The RS5 has been found to be around 200kg over its claimed weight, so does thst mean this car is going to weigh two tonnes?!
xxxx 14 September 2017

Info

simonali wrote:

The RS5 has been found to be around 200kg over its claimed weight, so does thst mean this car is going to weigh two tonnes?!

What official test are you talking about?

petethekilt 13 September 2017

RS4 progress?

Not sure if I'll swap the V8 for a V6.

Or the double-clutch for an automatic.

Didn't like the "improvement" from manual to double-clutch the last time - maybe I'm just an old fart.

 

P.S. What are "tires" and "fenders"?

eseaton 13 September 2017

It may excite you Greg, but I

It may excite you Greg, but I see yet another bland generic engine, boosted to make cheap power. 

 

It completely lacks the unique qualities that made the V8 special.

 

In 10 years time, it will be the V8s that are cherished, not this anoymous thing.

xxxx 13 September 2017

10 years time.

True, Boxster's are an example of such. Plus the maintenance on NA engines is far cheaper, none of that nasty plumbing!

php74 13 September 2017

eseaton wrote:

eseaton wrote:

It may excite you Greg, but I see yet another bland generic engine, boosted to make cheap power. 
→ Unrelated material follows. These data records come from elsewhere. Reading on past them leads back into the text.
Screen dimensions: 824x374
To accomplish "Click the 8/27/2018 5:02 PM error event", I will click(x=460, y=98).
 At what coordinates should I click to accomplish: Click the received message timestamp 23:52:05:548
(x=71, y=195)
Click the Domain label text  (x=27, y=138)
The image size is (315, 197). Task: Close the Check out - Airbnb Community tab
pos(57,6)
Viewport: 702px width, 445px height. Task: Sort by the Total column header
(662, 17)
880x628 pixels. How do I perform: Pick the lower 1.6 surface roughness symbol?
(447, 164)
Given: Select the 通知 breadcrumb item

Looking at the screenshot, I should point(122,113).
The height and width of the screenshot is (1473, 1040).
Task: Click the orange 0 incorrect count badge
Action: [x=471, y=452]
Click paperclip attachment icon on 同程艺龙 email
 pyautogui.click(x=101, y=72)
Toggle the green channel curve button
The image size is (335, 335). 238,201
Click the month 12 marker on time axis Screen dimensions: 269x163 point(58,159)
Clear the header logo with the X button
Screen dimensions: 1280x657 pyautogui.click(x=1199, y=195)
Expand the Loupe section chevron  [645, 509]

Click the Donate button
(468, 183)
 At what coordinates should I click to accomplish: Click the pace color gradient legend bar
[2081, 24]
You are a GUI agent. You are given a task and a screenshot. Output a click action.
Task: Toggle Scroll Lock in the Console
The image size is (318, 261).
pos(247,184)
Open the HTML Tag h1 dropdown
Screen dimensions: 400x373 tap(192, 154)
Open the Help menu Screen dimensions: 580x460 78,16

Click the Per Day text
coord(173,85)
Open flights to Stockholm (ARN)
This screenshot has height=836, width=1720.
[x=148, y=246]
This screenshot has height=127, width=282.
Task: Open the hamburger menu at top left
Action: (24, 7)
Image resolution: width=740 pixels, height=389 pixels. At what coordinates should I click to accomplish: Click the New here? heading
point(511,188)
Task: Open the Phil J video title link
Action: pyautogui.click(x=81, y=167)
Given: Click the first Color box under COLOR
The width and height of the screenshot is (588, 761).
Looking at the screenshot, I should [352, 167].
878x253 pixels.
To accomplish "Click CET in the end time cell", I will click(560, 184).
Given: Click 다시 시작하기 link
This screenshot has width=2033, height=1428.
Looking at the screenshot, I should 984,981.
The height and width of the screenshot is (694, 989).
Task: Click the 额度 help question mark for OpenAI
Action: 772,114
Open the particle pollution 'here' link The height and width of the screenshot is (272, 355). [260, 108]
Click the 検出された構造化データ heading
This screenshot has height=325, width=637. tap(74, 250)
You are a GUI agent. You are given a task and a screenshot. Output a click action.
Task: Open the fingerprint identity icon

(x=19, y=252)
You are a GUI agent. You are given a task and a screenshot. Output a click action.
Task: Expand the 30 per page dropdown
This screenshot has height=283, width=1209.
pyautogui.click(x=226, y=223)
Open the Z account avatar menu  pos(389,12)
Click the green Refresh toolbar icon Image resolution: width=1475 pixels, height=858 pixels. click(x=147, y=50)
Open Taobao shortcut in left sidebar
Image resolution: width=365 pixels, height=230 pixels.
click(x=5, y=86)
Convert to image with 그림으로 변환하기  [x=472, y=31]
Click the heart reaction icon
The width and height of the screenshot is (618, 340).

It completely lacks the unique qualities that made the V8 special.

In 10 years time, it will be the V8s that are cherished, not this anoymous thing.

Perhaps, but the B5 RS4 (twin turbo V6) is starting to appreciate sizeably so a V8 is not the be all and end all

NoPasaran 13 September 2017

eseaton wrote:

eseaton wrote:

It may excite you Greg, but I see yet another bland generic engine, boosted to make cheap power. 

 

It completely lacks the unique qualities that made the V8 special.

 

In 10 years time, it will be the V8s that are cherished, not this anoymous thing.

In 10 years...In 20 years the gas vehicles will be banned or under heavy tax, there is no point for any manufacturer to develop a truly outstanding IC engine.

V8 will be cherished...as an exhibition piece in a museum.